O núcleo de inteligência foi criado por Moraes com o objetivo de alinhar procedimentos com as polícias militares dos Estados e discutir questões relacionadas à segurança preventiva durante as eleições. A presença de Tagliaferro no órgão demonstra o seu prestígio com o ministro. Além dele, Moraes designou o seu secretário-executivo no TSE, o juiz Marco Antonio Martin Vargas, que exercia a função de braço-direito no processo decisório durante as eleições.
Tagliaferro foi exonerado do TSE em maio de 2023, após ser preso em flagrante em Caieiras, na Grande São Paulo, por violência doméstica. Na ocasião, o celular dele foi apreendido pela Polícia Civil de São Paulo. Consta no boletim de ocorrência que o aparelho foi lacrado, ou seja, teria ficado indevassável.
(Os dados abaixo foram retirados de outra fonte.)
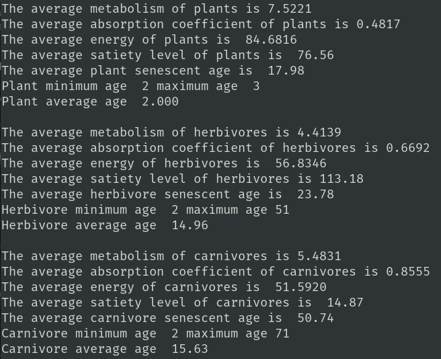This screenshot has height=359, width=441.
Task: Click the plant absorption coefficient value 0.4817
Action: (x=378, y=24)
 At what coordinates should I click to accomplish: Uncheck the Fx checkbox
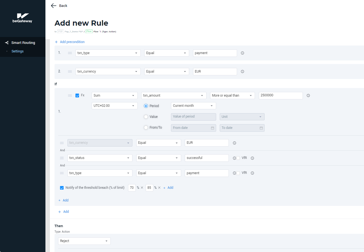coord(77,96)
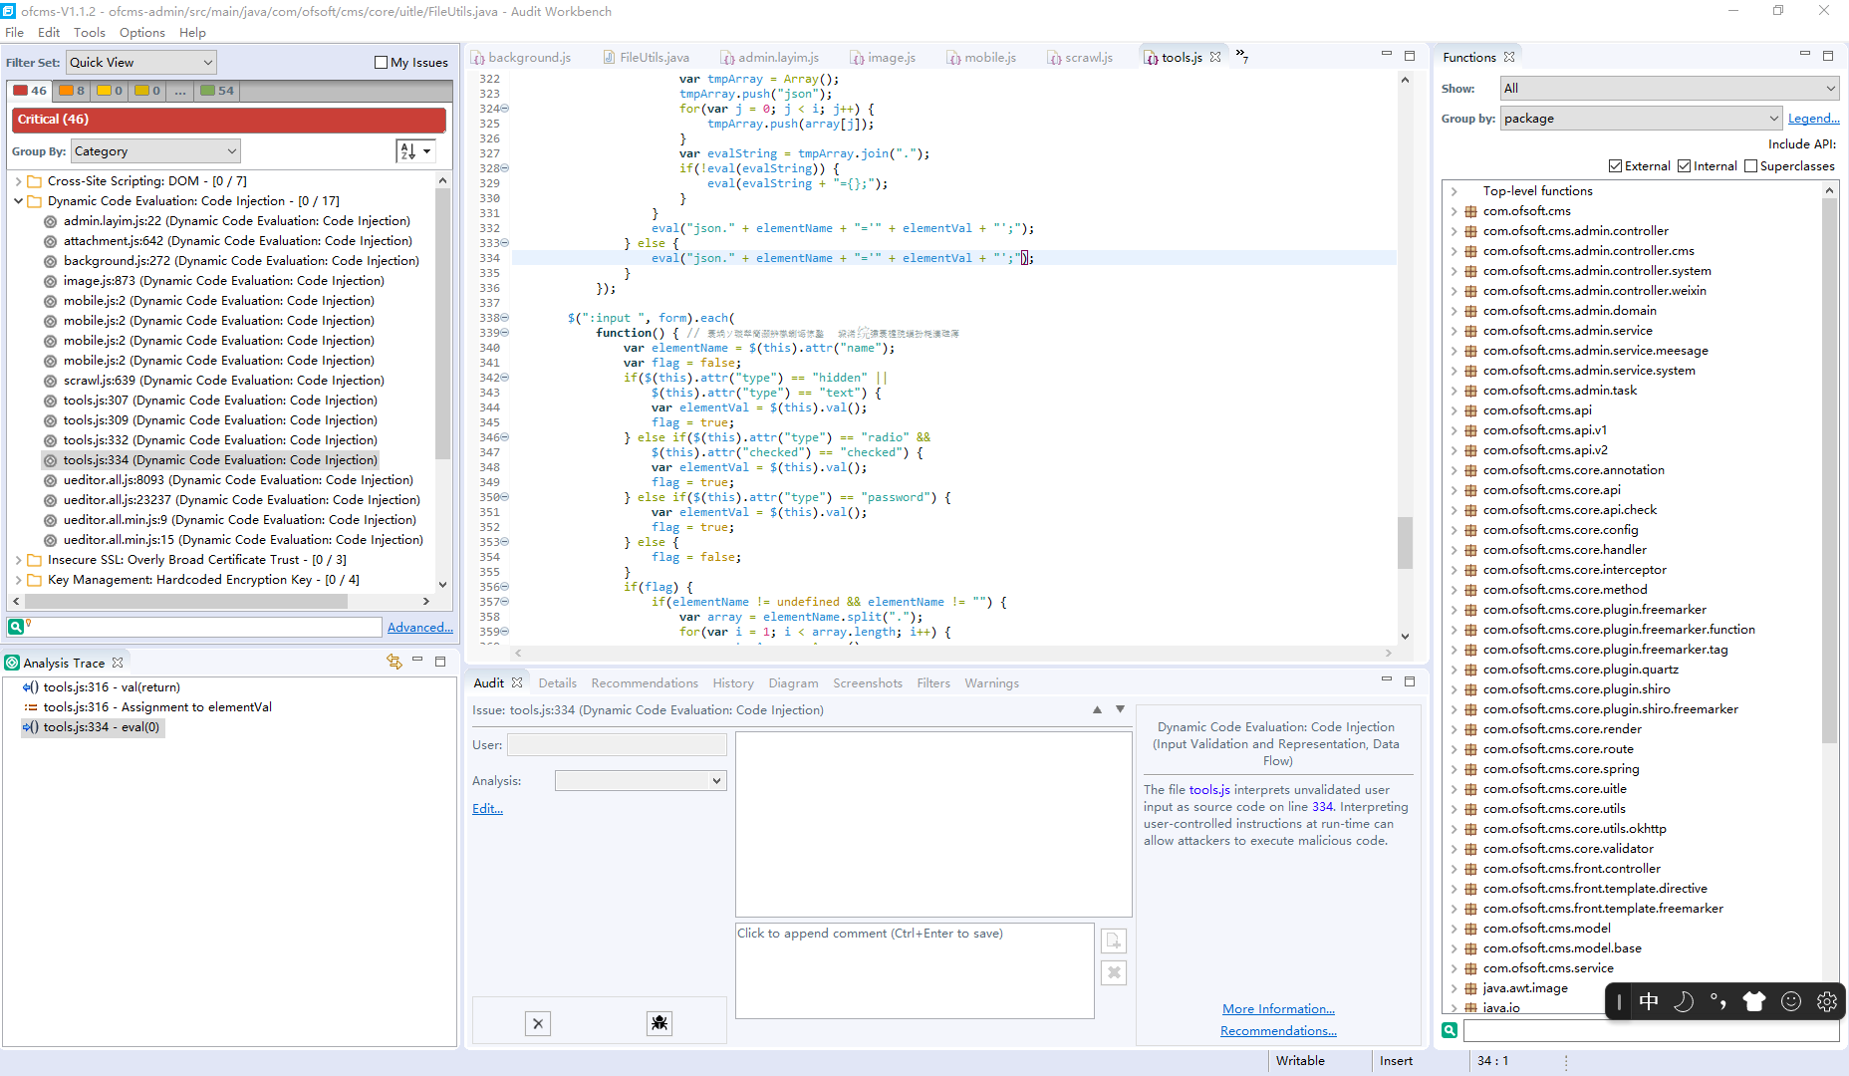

O celular passou seis dias na delegacia.
Entenda o caso
Segundo reportagens publicadas pela Folha de S.Paulo, a equipe de Moraes teria pedido, em mais de uma ocasião, a produção de relatórios para embasar medidas contra investigados nos inquéritos das fake news e das milícias digitais, indicando um fluxo fora do rito, com um órgão do TSE sendo utilizado para nutrir o STF.
O jornal teve acesso a diálogos que mostram que o setor de combate à desinformação do TSE teria sido utilizado como um braço investigativo do gabinete de Moraes. Na época das trocas de mensagens, ele presidia a Corte Eleitoral.
Em nota, o gabinete de Moraes afirmou que, no curso dos inquéritos, fez solicitações a inúmeros órgãos, incluindo o TSE. Segundo o magistrado, todas as ações foram feitas seguindo os termos regimentais.
Moraes teria pedido documentos sobre pessoas que postaram ataques ao sistema eletrônico de votação, aos ministros do STF e que incitaram os membros das Forças Armadas contra o resultado das eleições de 2022.
O jornal diz ter obtido o material com fontes que tiveram acesso a um aparelho telefônico que contém as mensagens. São mais de seis gigabytes de mensagens via WhatsApp trocados por funcionários do gabinete de Moraes entre agosto de 2022 e maio de 2023.